Assignment | According to the news report on Luis Manuel Otero Alcántara leaving Calixto García Hospital, on what date did he arrive at the hospital?

Screen captures of a video that Otero Alcántara made when he left Havana’s Calixto García hospital this Monday. (Collage)

14ymedio bigger14ymedio, Luz Escobar, Havana, 31 May 2021 — “I am relatively well, from a physical point of view but, emotionally, [I am] worried about all my brothers,” Luis Manuel Otero Alcántara told CubaNet Noticias shortly after leaving Calixto García Hospital. The artist announced that health “tests” will be carried out outside the “control of State Security.”

The chronology of what he has lived through in the last four weeks begins to become clear. After arriving at the hospital on May 2nd, he spent a week drinking fluids “so I could be aware of what was happening with me at that time” and “to be able to think,” as he arrived at the health center “despondent,” he clarifies.

“A week after I was there, once again I started my hunger and thirst fasting,” he said. About a week after, he called off the strike and stated that for about 15 days he has been eating again, and that he has also hydrated.

Data provided |
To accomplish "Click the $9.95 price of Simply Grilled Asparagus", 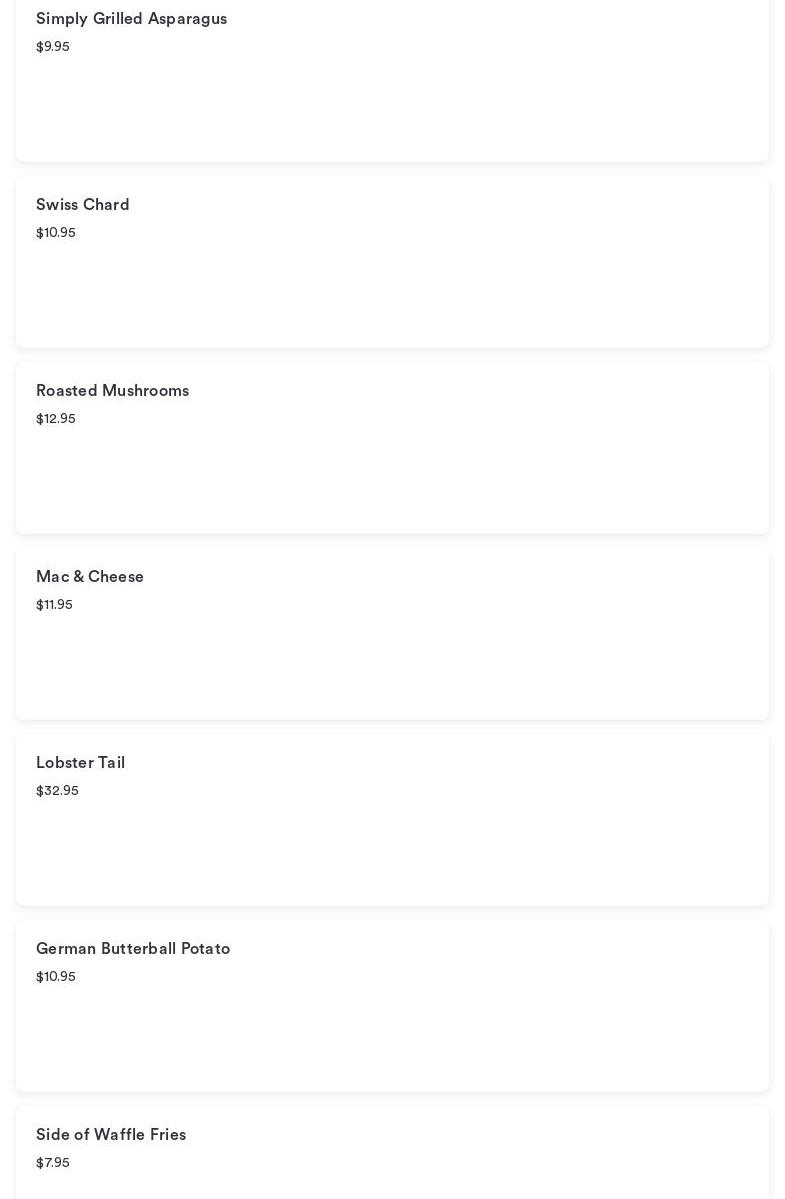I will (53, 47).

Finished exercise | May 2nd.